I had a query that works fine for about 2 years. The database table has about 50 million rows and is growing slowly. Last week, one of my requests went from an almost instant return to hours of work.

Rank.objects.filter(site=Site.objects.get(profile__client=client, profile__is_active=False)).latest('id') 

I narrowed down the slow query to the Rank model. This seems to be related to using the latest () method. If I just ask for a request, it will immediately return an empty request.

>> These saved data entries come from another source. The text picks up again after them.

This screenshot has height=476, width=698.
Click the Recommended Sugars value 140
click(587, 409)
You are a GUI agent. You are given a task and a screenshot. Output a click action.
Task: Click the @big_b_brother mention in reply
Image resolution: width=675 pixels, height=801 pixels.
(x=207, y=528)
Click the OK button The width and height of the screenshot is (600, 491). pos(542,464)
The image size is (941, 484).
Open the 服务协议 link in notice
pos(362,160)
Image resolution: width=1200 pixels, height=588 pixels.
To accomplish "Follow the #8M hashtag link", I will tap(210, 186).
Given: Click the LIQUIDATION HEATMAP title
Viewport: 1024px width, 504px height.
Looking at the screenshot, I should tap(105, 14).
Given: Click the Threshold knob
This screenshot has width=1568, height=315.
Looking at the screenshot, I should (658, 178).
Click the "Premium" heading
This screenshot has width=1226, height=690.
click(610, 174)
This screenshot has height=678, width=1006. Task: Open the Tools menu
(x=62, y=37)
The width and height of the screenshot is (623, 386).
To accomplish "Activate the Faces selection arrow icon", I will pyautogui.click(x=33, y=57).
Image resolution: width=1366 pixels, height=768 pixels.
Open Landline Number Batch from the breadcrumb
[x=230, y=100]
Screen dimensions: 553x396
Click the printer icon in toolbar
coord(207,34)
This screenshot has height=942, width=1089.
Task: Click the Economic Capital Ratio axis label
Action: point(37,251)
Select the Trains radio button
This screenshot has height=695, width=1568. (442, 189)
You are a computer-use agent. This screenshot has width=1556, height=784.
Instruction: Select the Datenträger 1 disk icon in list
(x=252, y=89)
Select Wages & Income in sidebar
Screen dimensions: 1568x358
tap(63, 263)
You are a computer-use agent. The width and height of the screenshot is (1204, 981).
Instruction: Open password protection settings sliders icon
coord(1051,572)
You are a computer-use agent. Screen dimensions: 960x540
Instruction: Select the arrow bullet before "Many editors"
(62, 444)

 #count returns 0 and is fast Rank.objects.filter(site=Site.objects.get(profile__client=client, profile__is_active=False)).count() == 0 Rank.objects.filter(site=Site.objects.get(profile__client=client, profile__is_active=False)) == [] #also very fast 

Below are the results of running EXPLAIN. http://explain.depesz.com/s/wPh

AND EXPLAIN ANALYZE: http://explain.depesz.com/s/ggi

I tried to vacuum the table, no change. There is already an index (ForeignKey) in the "site" field.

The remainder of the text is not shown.